Environmental+Engineering+students+taught+Paxinosa+Elementary+School+students+about+topics+including+water+quality.+%28Photo+courtesy+of+Leena+Shevade%29

Environmental Engineering students taught Paxinosa Elementary School students about topics including water quality. (Photo courtesy of Leena Shevade)

You may not associate an advanced environmental engineering class with fourth graders, but the Landis Center’s Connected Classroom program makes those two things quite the pair.

The program seeks to teach young students about higher-level learning, as well as teach college students how to talk about their respective fields with non-professional or non-academic audiences.

Professor Leena Shevade, a civil and environmental engineering visiting assistant professor, is currently employing the program in her Environmental Engineering course, which hosts students from Paxinosa Elementary School in Easton.

Shevade’s goal is multifaceted and benefits both the fourth-grade students and the students in her class. 

“One of my learning objectives for this course is my student should be able to communicate science with non-technical people, non-science people and from a range of ages or ethnicities,” Shevade said. “[Students learn] how to take a big piece of information, and then how [to] break it down into smaller pieces that are digestible to [fourth-grade students].”

According to Naomi Shertzer ‘25, a student in Shevade’s class, the class’s participation in the Connected Classroom program fosters a meaningful connection between Lafayette and the Easton community.

“Working with the Paxinosa students really connects Lafayette students to the community of Easton … and getting to work with them is really great,” Shertzer said.  

The program allowed Shertzer to review the material the class covered in a meaningful way.

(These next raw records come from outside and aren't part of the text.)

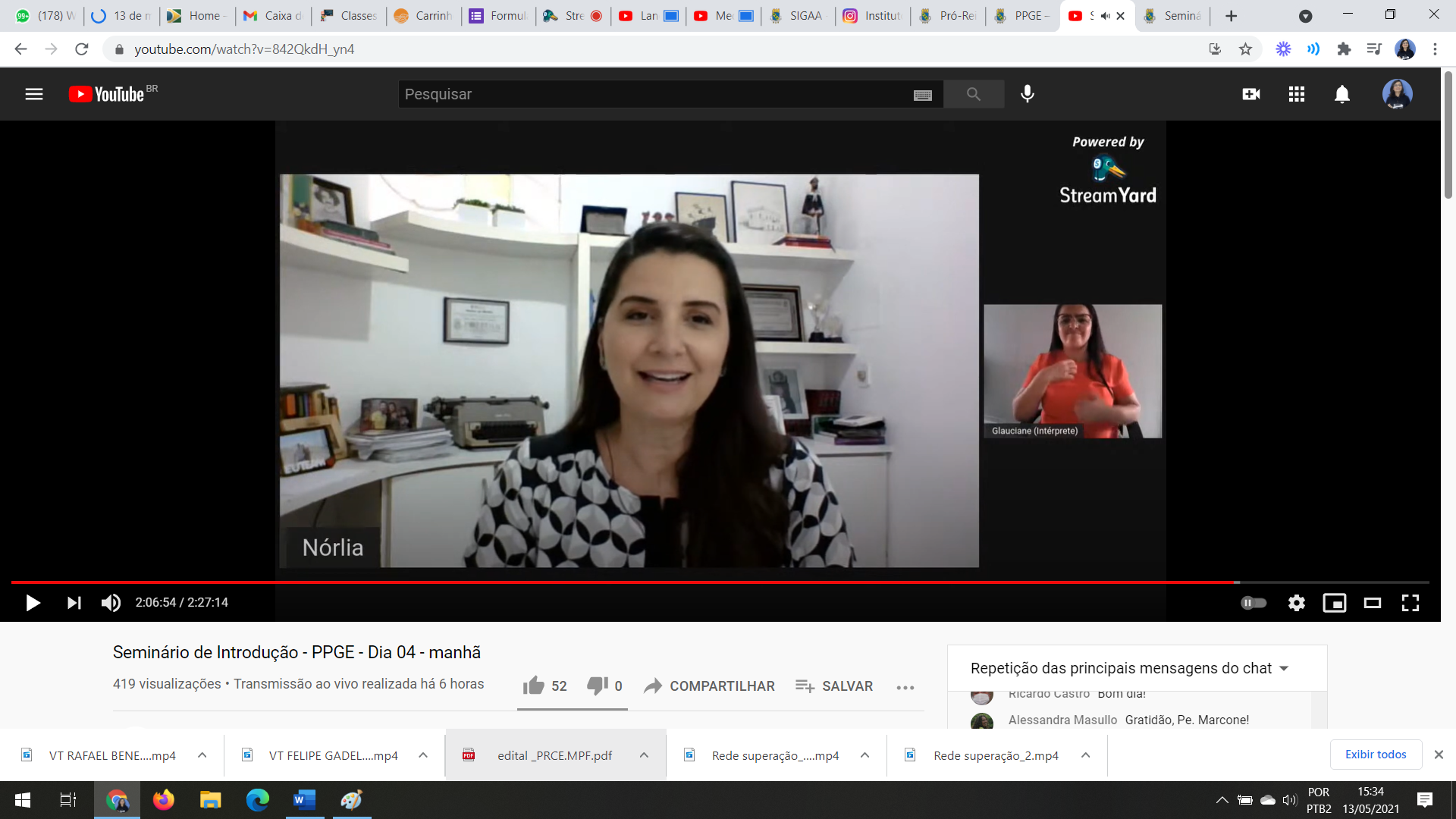The height and width of the screenshot is (819, 1456).
Task: Click Exibir todos downloads button
Action: tap(1376, 755)
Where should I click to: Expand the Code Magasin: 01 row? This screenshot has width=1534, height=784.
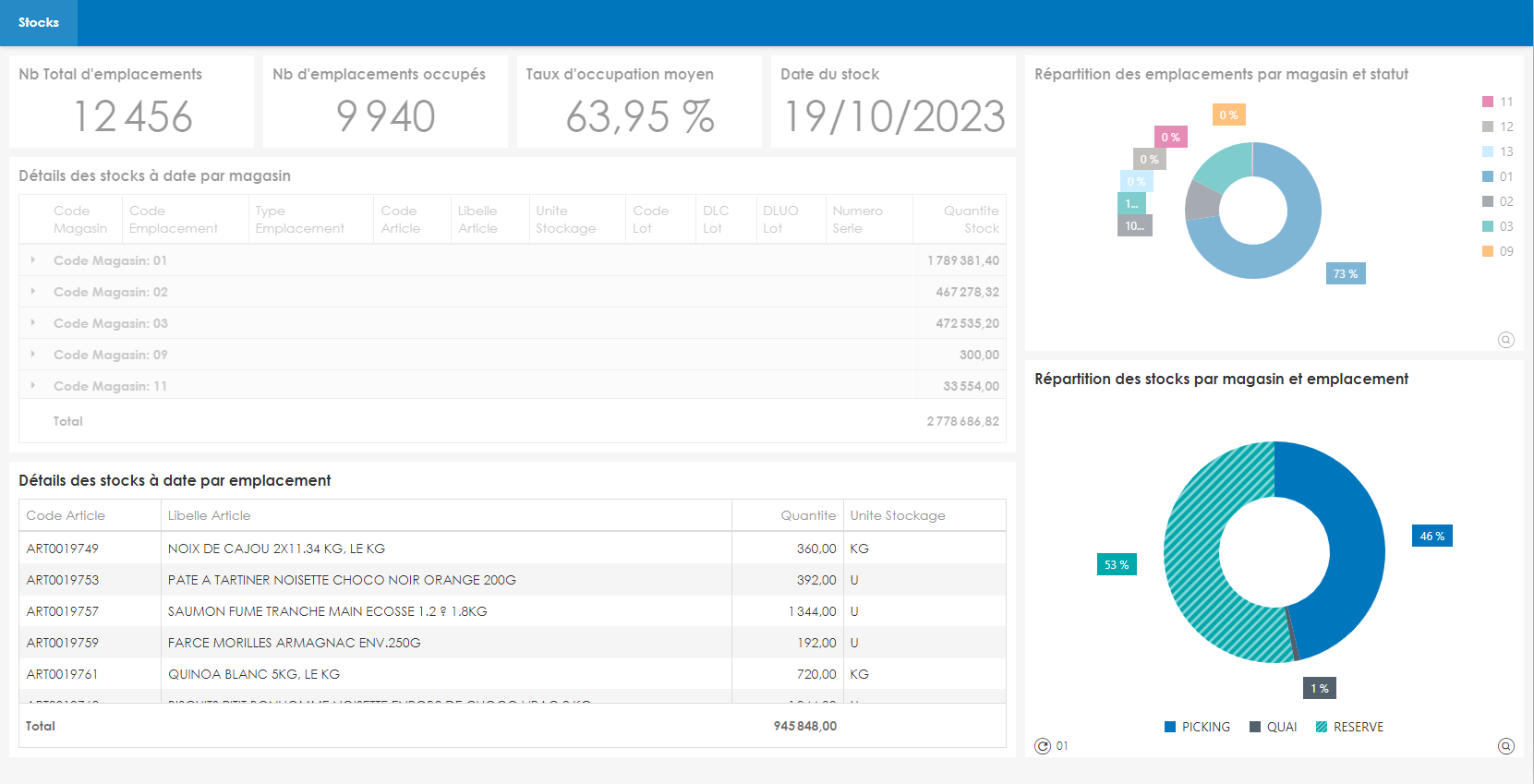click(33, 260)
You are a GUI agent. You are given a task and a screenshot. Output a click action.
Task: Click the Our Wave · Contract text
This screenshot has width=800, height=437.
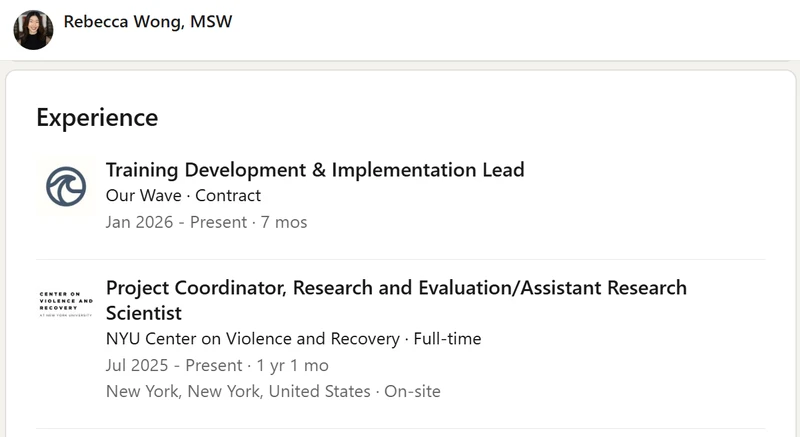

“We took what we learned and then made a presentation about it for fourth graders … That was a really great way to reflect on what we had learned and kind of use our knowledge in a way that we’re not used to [in order] to teach a completely different grade level,” Shertzer said.  

Shevade said that the program is important because it allows young students to learn about relevant scientific information. The class uses their collaboration with the Paxinosa students to teach young kids about important issues, specifically the issue of water quality.   

“My group did a hands-on experiment with them. We had really dirty water and the students got to pick the order of their filter system, and then they poured the water through and they could see how it filtered out the dirt … They really enjoyed [it],” Shertzer said. 

Another element of the program that Shevade finds rewarding is how fulfilling it is for her students. Her students’ excitement about Connected Classroom is one of her favorite things about teaching a class involved in the program. 

“[My students] were super happy with the overall experience. They could talk with the kids and they were able to communicate [science] … They enjoyed that process for sure,” Shevade said. 

“It was really great to take what we had learned, and turn it into a presentation for younger kids and get to expose them to a completely new subject for them,” Shertzer said. 

Disclaimer: Naomi Shertzer ’25 is the Design Director for The Lafayette.